__Task instructions__.
Write out an exact copy of the line containing "You are a computer-use agent. This" and all lines that follow it in the data below, leaving out pictures.

==== The data

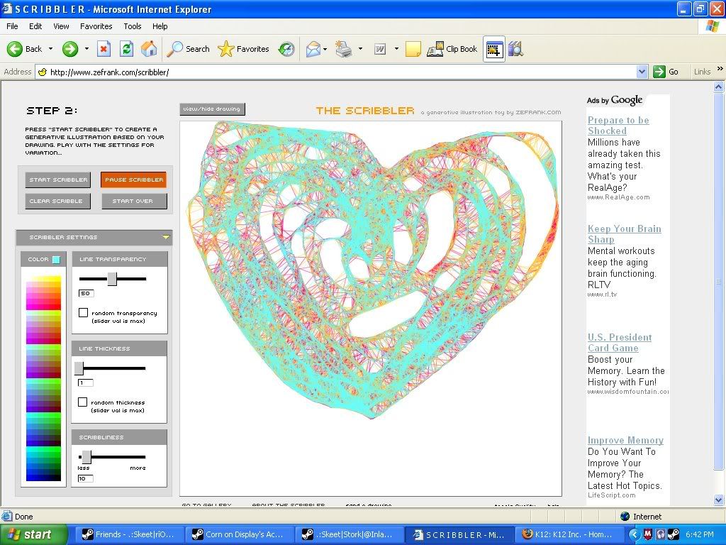Click the Research books toolbar icon
The width and height of the screenshot is (726, 545).
point(515,49)
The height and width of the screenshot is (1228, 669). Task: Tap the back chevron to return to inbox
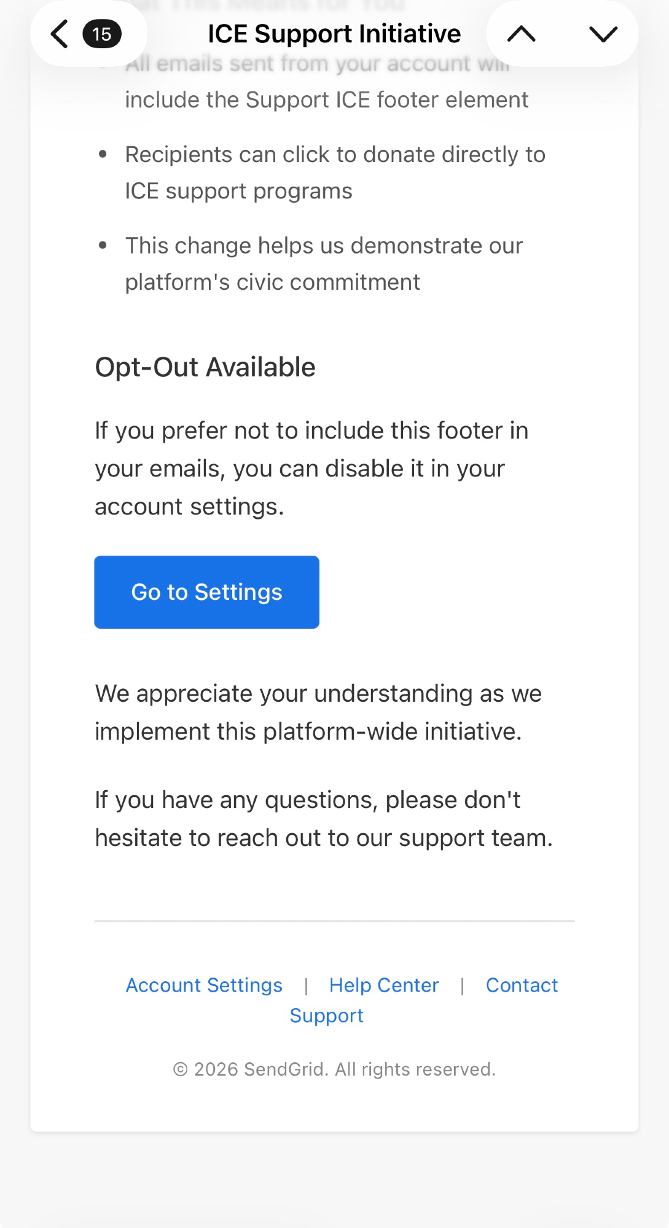(x=60, y=34)
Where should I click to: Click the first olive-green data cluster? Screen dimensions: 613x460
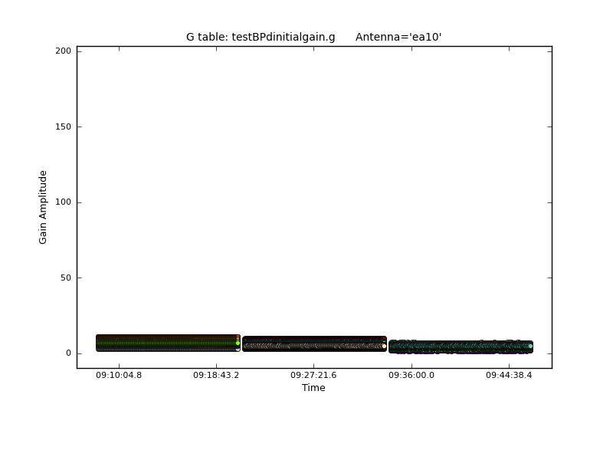coord(167,343)
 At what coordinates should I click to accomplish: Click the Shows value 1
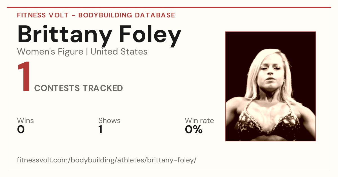click(101, 130)
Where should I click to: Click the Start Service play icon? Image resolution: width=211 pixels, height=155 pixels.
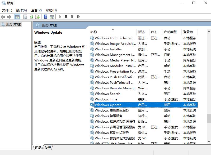tap(60, 17)
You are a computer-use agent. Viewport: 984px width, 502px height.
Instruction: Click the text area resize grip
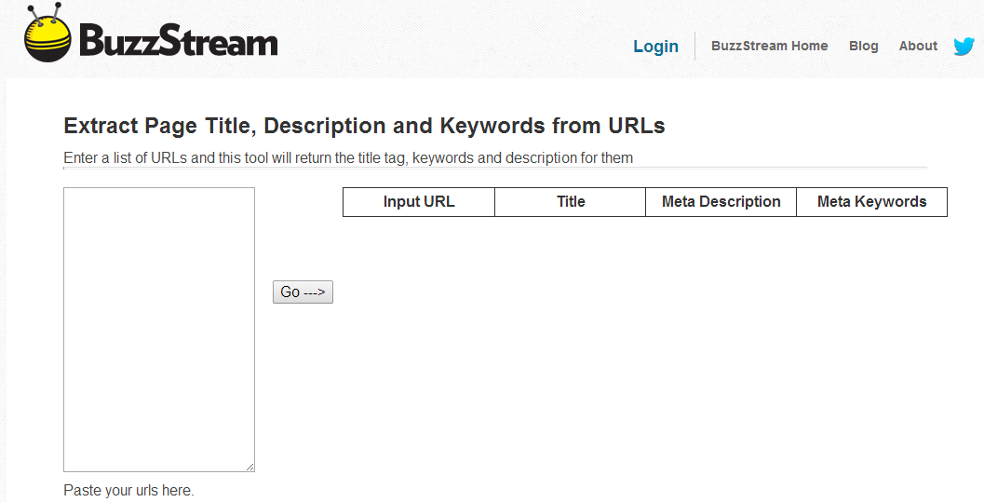point(249,467)

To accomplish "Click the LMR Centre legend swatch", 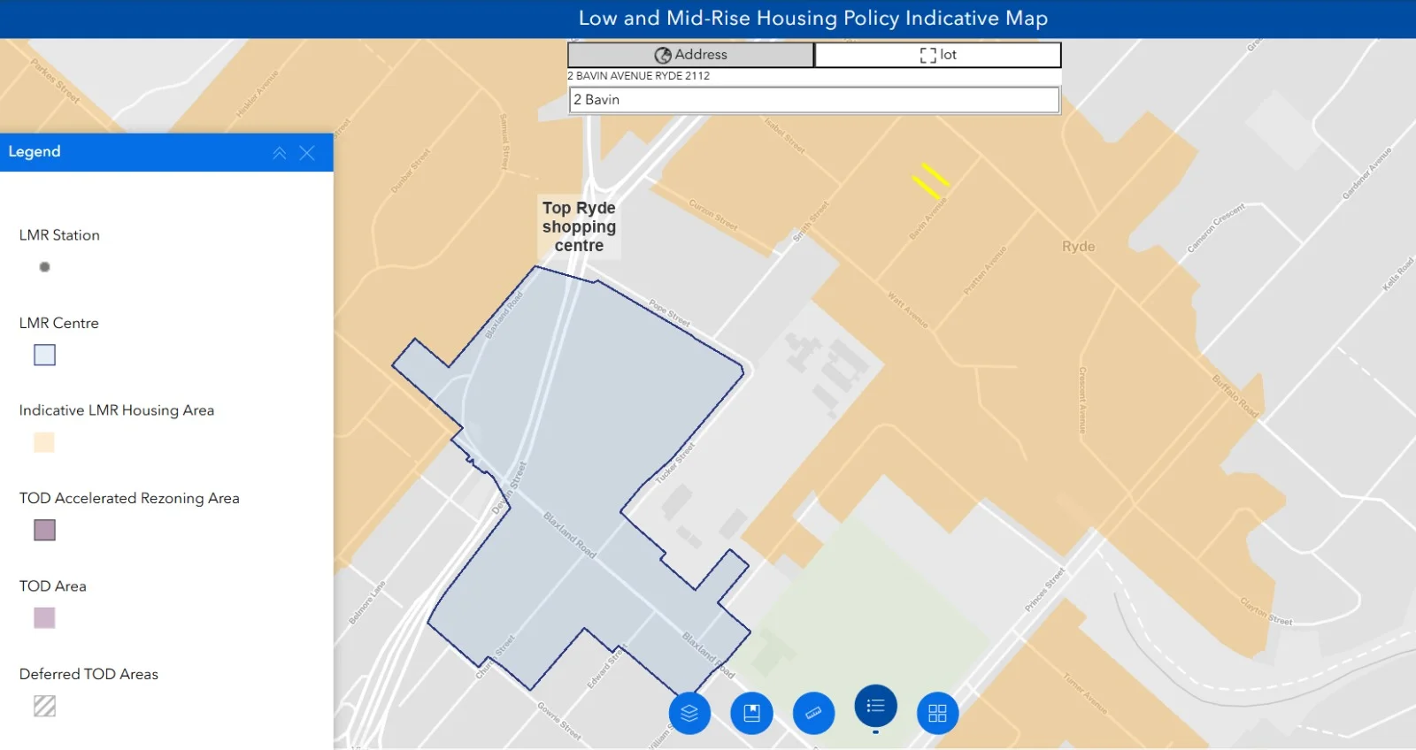I will [44, 355].
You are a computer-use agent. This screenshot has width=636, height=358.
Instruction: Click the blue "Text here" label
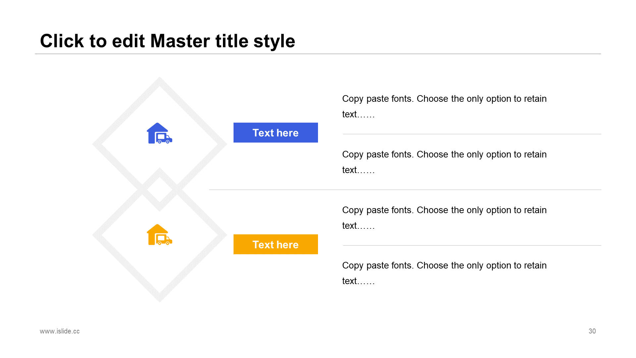(276, 133)
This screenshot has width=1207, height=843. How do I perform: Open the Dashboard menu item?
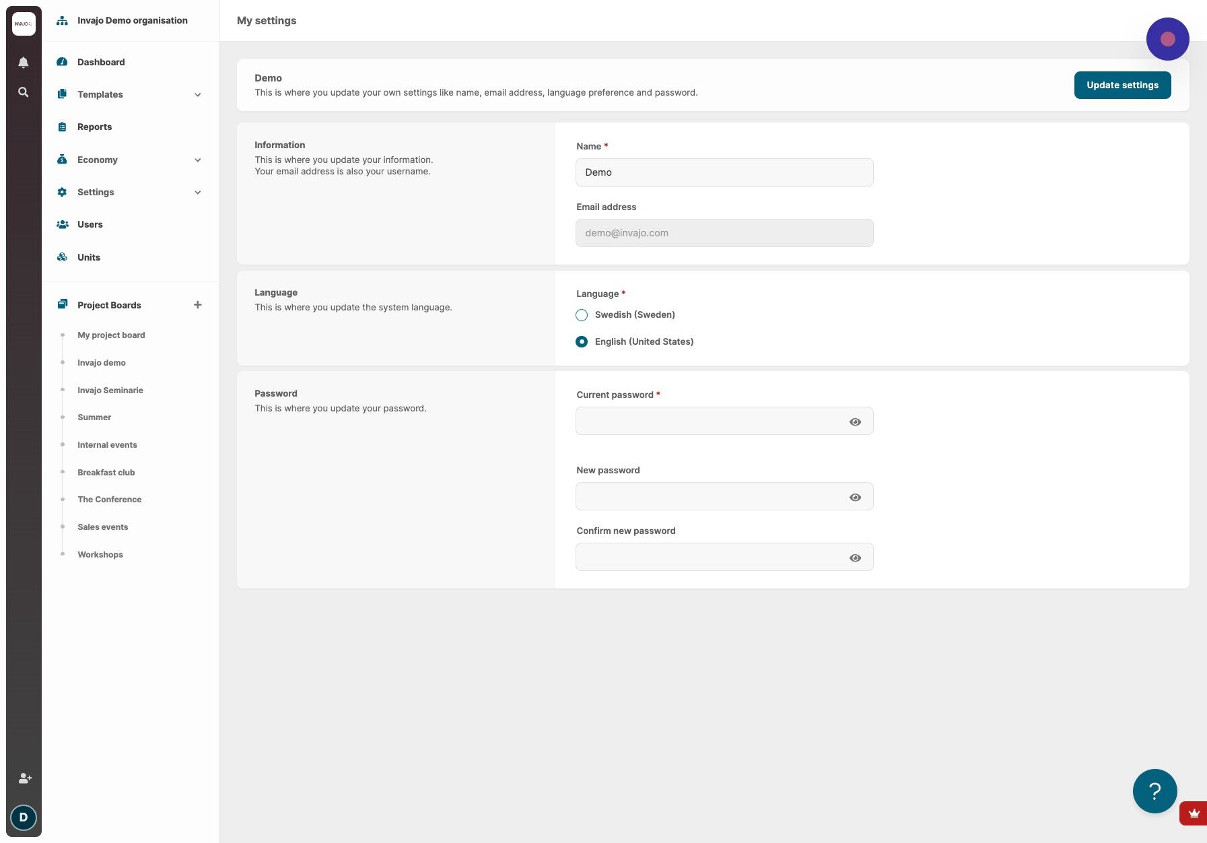[x=101, y=62]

========

__Result of this exercise__.
You are a computer-use agent. This screenshot has width=636, height=358.
Instruction: Click the blue "Text here" label
(276, 133)
This screenshot has width=1207, height=843. How do I perform: Open the Dashboard menu item?
[x=101, y=62]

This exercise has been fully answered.